[Collected data]
* * * * * * *

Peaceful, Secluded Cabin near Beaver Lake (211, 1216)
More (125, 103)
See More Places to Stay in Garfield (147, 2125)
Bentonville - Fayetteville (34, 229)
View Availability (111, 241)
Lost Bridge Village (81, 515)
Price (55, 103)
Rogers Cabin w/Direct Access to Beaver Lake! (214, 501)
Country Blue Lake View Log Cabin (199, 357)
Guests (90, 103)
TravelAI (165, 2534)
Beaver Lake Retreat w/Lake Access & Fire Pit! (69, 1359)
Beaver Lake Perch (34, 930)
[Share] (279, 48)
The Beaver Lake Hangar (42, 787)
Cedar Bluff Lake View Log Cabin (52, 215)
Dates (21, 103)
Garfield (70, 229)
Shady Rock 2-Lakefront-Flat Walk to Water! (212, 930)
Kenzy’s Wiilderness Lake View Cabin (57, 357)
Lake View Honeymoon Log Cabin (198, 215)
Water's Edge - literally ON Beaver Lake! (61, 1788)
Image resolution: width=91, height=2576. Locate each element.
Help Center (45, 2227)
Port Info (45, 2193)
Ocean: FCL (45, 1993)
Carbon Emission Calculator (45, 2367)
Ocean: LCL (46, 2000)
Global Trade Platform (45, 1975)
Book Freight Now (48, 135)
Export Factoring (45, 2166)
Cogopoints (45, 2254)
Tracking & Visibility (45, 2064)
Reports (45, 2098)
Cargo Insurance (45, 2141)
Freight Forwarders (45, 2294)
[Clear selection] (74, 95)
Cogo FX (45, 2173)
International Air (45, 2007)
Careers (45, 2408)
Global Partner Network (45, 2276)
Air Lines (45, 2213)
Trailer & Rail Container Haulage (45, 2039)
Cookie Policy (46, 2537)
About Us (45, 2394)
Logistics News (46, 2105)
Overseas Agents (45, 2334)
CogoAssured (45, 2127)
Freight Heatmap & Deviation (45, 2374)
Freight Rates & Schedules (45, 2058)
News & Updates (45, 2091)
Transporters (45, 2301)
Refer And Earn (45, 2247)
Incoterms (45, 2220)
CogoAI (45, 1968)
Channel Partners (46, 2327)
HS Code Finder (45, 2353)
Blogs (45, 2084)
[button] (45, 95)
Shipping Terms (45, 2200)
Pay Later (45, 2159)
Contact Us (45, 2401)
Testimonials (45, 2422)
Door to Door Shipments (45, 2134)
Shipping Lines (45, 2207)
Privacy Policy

* * * * * * *

What the exercise asks: Beginning with the line that has "[Share] (279, 48)" and ending with the line that has "Ocean: FCL (45, 1993)", set down the lines above exactly and include no others.

Answer to the problem:
[Share] (279, 48)
The Beaver Lake Hangar (42, 787)
Cedar Bluff Lake View Log Cabin (52, 215)
Dates (21, 103)
Garfield (70, 229)
Shady Rock 2-Lakefront-Flat Walk to Water! (212, 930)
Kenzy’s Wiilderness Lake View Cabin (57, 357)
Lake View Honeymoon Log Cabin (198, 215)
Water's Edge - literally ON Beaver Lake! (61, 1788)
Image resolution: width=91, height=2576. Locate each element.
Help Center (45, 2227)
Port Info (45, 2193)
Ocean: FCL (45, 1993)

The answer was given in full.